I can also have one be pos and one neg; let's make the first one neg but leave the second one pos:
-(x+1) = 2(x-1)
-x-1 = 2x-2
1 = 3x
x = 1/3
The answer to my original question, therefore, is yes. These are contradictory answers, so statement 1 is NOT sufficient.

(2)
try the pos option first:
x-3 > 0
x > 3
answer to my original question is no

try the neg option now:
-(x-3) > 0
-x + 3 > 0
-x > -3
x < 3
answer to my original question is I don't know. So, statement 2 is NOT sufficient.

(1) and (2) together
From (1): x is either 3 or 1/3
From (2): either x>3 or x<3... which means x does not equal 3
only option when the statements are combined, then, is that x = 1/3

[shaan17]

Hi,
In the first part of the explanation where we get two values for x shouldn't we again substitute these values in the original equation and check it is satisfies ? I know in this particular case both 3 and 1/3 satisfy the equation, but aren't there cases where one value might not satisfy ? Please let me know if this additional step is required .

Thanks in advance.

[StaceyKoprince]

yes, you definitely should check - I should have specified that in my explanation. If one doesn't work, then that one doesn't count and you'd have one (sufficient) solution!

[Guest]

Hi Stacey,

I'm slightly confused my this statement: "I can also have one be pos and one neg; let's make the first one neg but leave the second one pos:"

Why did you not also testing making the first one postive and the second one negative? Why was it done in this order?

Thanks.

[RonPurewal]

Hi Stacey,

I'm slightly confused my this statement: "I can also have one be pos and one neg; let's make the first one neg but leave the second one pos:"

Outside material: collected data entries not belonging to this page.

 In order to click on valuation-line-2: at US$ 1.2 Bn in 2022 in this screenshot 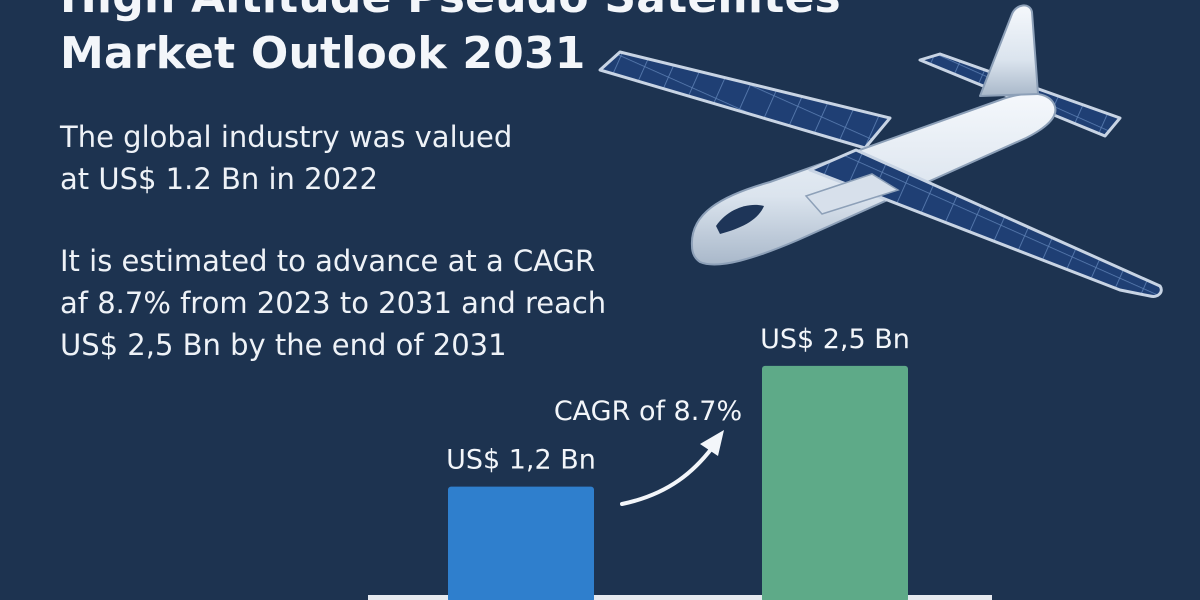, I will do `click(219, 179)`.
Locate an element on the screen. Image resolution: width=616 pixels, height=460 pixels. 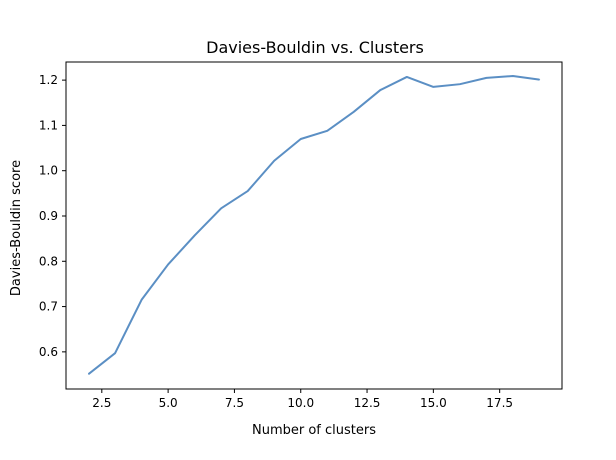
y-axis: 0.6 0.7 0.8 0.9 1.0 1.1 1.2 is located at coordinates (52, 216).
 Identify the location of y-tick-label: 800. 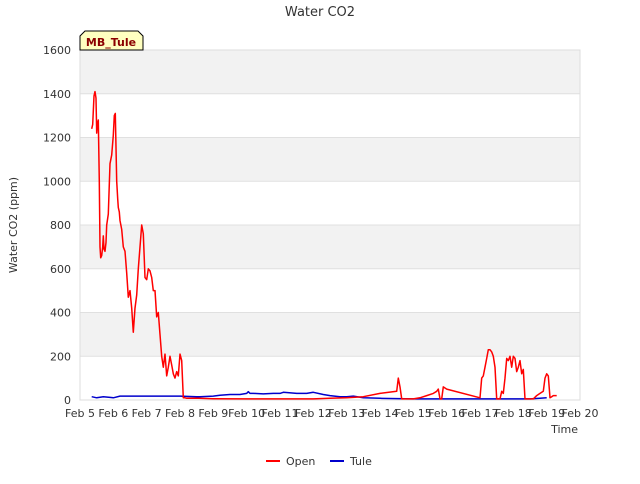
(60, 226).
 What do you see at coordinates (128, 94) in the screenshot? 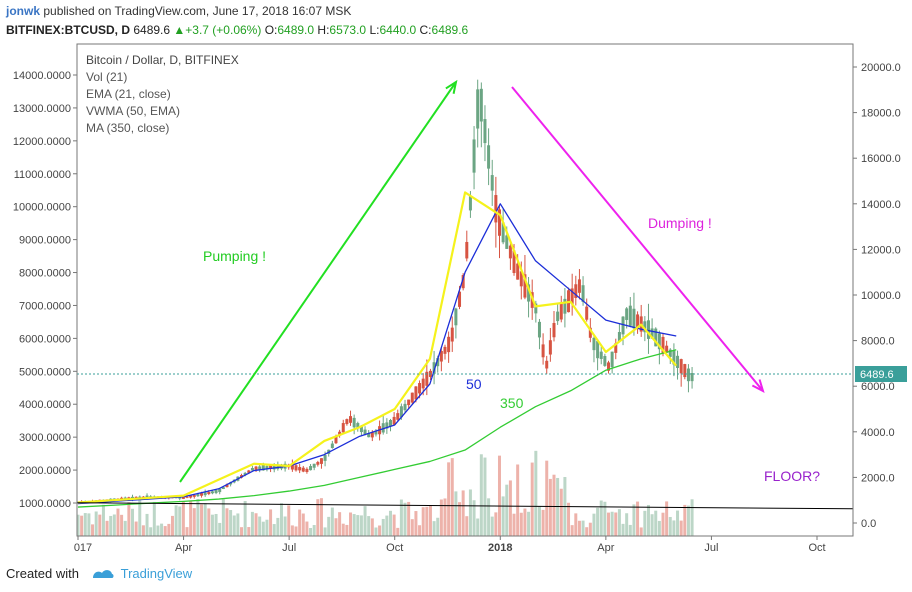
I see `legend-item-ema: EMA (21, close)` at bounding box center [128, 94].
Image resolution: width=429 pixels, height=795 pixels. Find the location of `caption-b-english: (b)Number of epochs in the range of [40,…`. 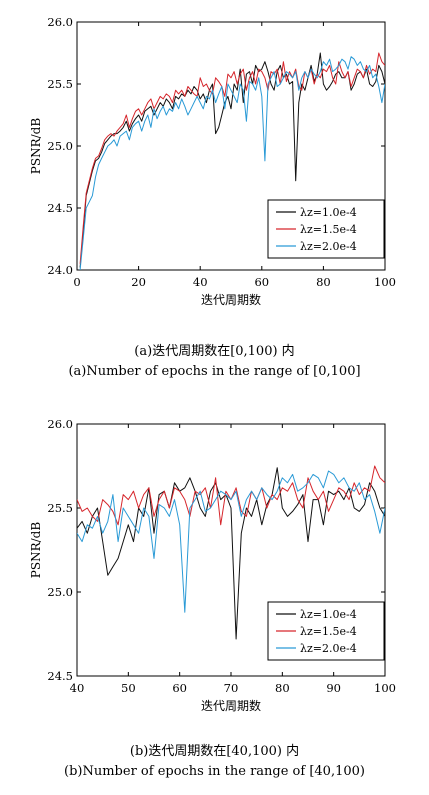

caption-b-english: (b)Number of epochs in the range of [40,… is located at coordinates (214, 772).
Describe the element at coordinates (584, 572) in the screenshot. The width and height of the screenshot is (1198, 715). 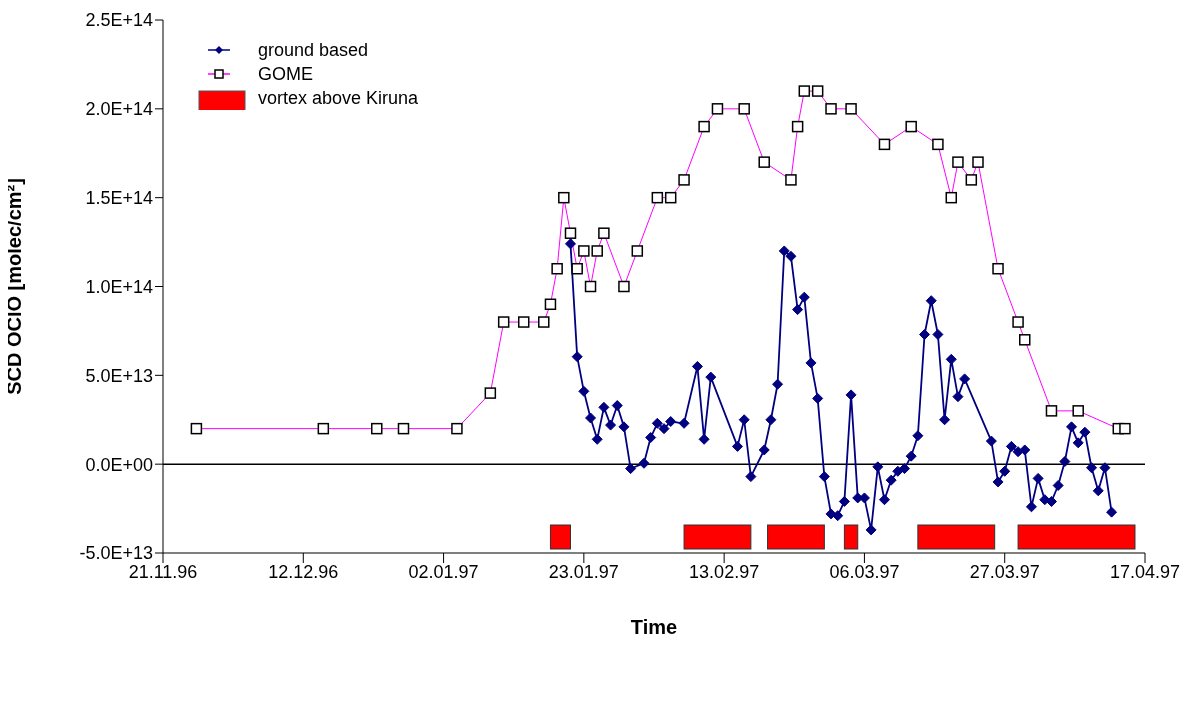
I see `x-tick-label: 23.01.97` at that location.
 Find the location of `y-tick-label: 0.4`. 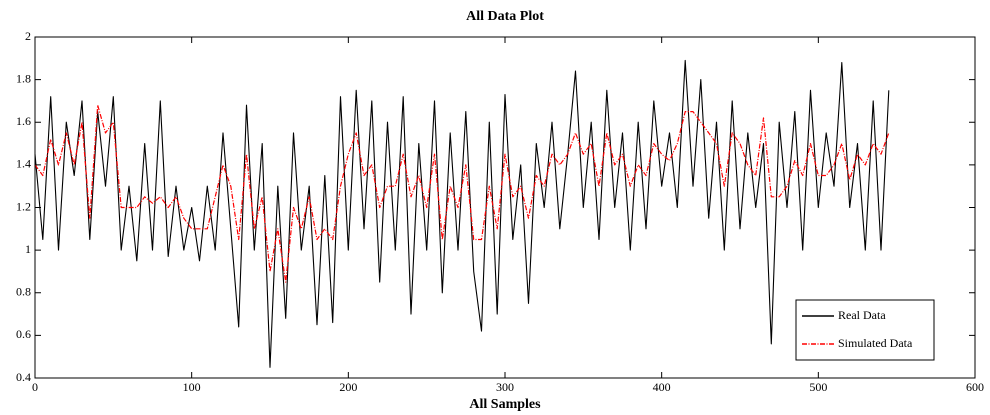

y-tick-label: 0.4 is located at coordinates (24, 377).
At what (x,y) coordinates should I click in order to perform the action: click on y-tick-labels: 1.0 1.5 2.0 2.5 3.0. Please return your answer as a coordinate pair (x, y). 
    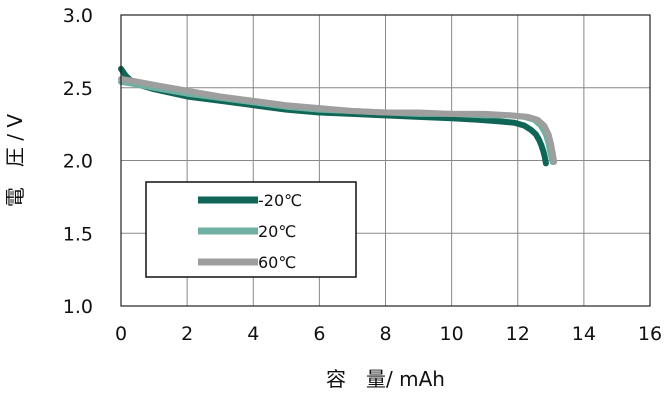
    Looking at the image, I should click on (78, 162).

Why did you not also testing making the first one postive and the second one negative? Why was it done in this order?

Thanks.

those two tests are identical.

to see why, consider a simpler problem that just states |x| = |y|. then there are two ways you can express that equation with one positive and one negative:
x = -y
-x = y
...which are of course the same equation.
the same principle applies to the equation above: all you're writing is an equation stating that the two expressions have opposite signs. that can be accomplished regardless of which expression gets the positive sign. (try it yourself: you'll get the same equation, and same solution(s), both ways.)